Sir,
We read with interest Fürstenberg's article on surgery for malignant
spinal cord compression. It is very important for an open and informed
discussion to be held on this topic.
Our concern with this paper, however, is the 48 hour message. The only
large scale, prospective randomised trial had a minimum of 48 hours of
symptoms, except total paralysis, as an inclusion criterion.1 Despite
this, the authors saw significant improvements in their patients' post-operative
neurological function.
The two main mechanisms of damage to the spinal cord are thought to
be direct compression, which is reversible, and secondary vascular injury
leading to spinal cord infarction, which is irreversible.2 There is no
time stipulation as to when the injury becomes irreversible.
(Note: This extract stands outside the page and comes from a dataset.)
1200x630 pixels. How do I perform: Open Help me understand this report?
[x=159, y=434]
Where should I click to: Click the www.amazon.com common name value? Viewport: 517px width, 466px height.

We feel that the key to good treatment lies with assessment of the
patient clinically by a spinal surgeon capable of performing the required
surgery. The surgeon needs to decide on suitability of the patient for
surgery, and most importantly, ask the patient what they want. The use of
a 48-hour time limit is not evidence-based, nor is it a solid foundation
upon which to advise management.
We do not advocate operating on all patients with malignant spinal
cord compression. We believe in careful assessment and selection.
Unfortunately, this paper does not help with the decision making in this
complex and emotive condition.
A. Clarke, Spinal Fellow,
G. Edwards, Foundation 2 Doctor,
A. Jones, Consultant Spinal Surgeon,
University Hospital of Wales,
Cardiff, UK.
1. Patchell RA, Tibbs PA, Regine WF, et al. Direct decompressive
surgical resection in the treatment of spinal cord compression caused by
metastatic cancer: a randomised trial. Lancet 2005;366:643-8.
2. Posner JB. Spinal Metastases. In: Neurologic Complications of
Cancer. Philadelphia: Oxford University Press, 1995:111-42.